** Opening RECORDS FOR THE EXERCISE block **

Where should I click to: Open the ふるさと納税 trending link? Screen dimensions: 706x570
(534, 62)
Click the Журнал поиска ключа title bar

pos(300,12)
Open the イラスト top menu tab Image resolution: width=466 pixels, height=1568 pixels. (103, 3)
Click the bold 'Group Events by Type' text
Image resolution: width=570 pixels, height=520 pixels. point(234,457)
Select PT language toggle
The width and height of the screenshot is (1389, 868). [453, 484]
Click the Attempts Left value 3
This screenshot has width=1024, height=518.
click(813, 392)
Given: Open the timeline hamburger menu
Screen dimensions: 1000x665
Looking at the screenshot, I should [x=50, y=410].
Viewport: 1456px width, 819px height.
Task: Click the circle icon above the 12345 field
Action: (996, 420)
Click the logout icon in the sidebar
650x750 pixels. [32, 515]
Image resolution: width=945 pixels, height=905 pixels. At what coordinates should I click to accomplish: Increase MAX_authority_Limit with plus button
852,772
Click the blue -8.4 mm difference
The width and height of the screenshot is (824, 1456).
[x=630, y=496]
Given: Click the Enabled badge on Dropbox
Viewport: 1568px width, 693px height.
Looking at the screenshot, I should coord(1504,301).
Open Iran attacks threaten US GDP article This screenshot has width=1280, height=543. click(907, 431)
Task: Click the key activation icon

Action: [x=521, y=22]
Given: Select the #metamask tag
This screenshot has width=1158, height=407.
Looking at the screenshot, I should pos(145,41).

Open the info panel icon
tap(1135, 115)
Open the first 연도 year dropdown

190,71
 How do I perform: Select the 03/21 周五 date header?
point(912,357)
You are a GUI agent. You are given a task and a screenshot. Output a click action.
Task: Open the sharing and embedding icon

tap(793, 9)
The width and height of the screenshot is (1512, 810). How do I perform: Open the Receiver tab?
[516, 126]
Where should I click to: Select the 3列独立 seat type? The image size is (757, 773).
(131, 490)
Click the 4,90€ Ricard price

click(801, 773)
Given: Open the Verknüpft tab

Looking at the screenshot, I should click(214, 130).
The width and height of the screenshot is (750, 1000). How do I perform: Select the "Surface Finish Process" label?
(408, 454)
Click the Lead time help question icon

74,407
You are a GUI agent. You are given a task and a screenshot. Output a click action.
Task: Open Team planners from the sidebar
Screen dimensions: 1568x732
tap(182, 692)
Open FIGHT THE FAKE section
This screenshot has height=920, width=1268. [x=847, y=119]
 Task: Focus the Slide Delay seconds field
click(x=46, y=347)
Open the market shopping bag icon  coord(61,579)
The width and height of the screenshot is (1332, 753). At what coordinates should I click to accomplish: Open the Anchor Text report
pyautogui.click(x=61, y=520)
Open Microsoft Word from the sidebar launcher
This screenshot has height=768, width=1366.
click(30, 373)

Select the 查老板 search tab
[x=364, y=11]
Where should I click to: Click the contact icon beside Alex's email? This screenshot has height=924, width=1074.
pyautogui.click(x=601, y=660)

** Closing RECORDS FOR THE EXERCISE block **

TASK DESCRIPTION> Every line of the records that includes the word "menu" should be gathered.

THE ANSWER>
Open the イラスト top menu tab Image resolution: width=466 pixels, height=1568 pixels. (103, 3)
Given: Open the timeline hamburger menu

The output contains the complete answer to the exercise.